Northern Prairie Wildlife Research Center
A May-blooming plant of extreme northwestern North Dakota, alyssum-leaved phlox is mostly at home in the dry grasslands that stretch from Wyoming to Alberta.
This plant is a tufted, much-branched, taprooted perennial only about two to four inches tall. Leaves are mostly opposite, and about three quarters of an inch long and one eighth inch wide . The lower branches are woody, with shreddy white bark, and intermixed with numerous silvery leaves from previous years growth. Flowers arise in clusters of 2-3 at the tips of about 5-10 of the largest branches. The tubular-based flowers are about three quarters of an inch long, 5-petaled, white, or commonly tinged with pink or violet. Only a few seeds are set in tiny capsules formed at the flower bases.

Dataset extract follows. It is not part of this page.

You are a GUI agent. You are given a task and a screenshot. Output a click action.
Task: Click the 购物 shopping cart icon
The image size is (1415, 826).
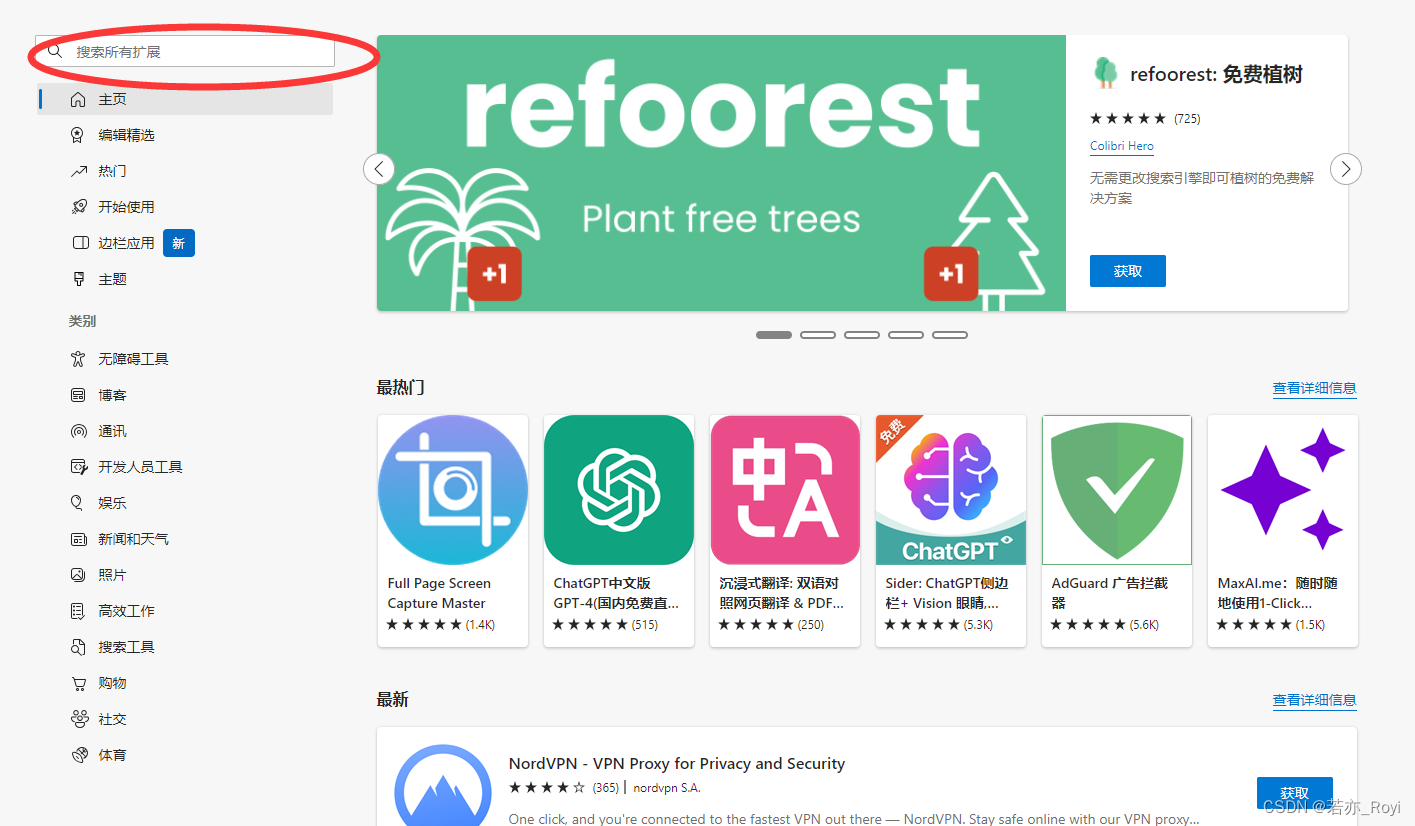pos(79,683)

Look for alyssum-leaved phlox in dry sands, clays, or gravels on open prairie hilltops and benches. The plant is of little forage value, but is quite showy and likely would make a good ornamental border plant in very dry sites.
This plant is a member of the phlox family (Polemoniaceae), which contains about 275 species, found mostly in western North America. Phlox is Greek for "flame", as most phlox species have bright red to purple flowers. There are about 50 species in this genus. The specific name alyssifolia means "leaves like Alyssum" which is a small mustard. Alyssum is an old Greek name for a plant reputed to check rabies (lyssa). Alyssum-leaved phlox was described for science in 1896 by the distinguished California professor Edward Lee Greene (1842-1915), who later held positions at the Catholic University of America and the Smithsonian Institution.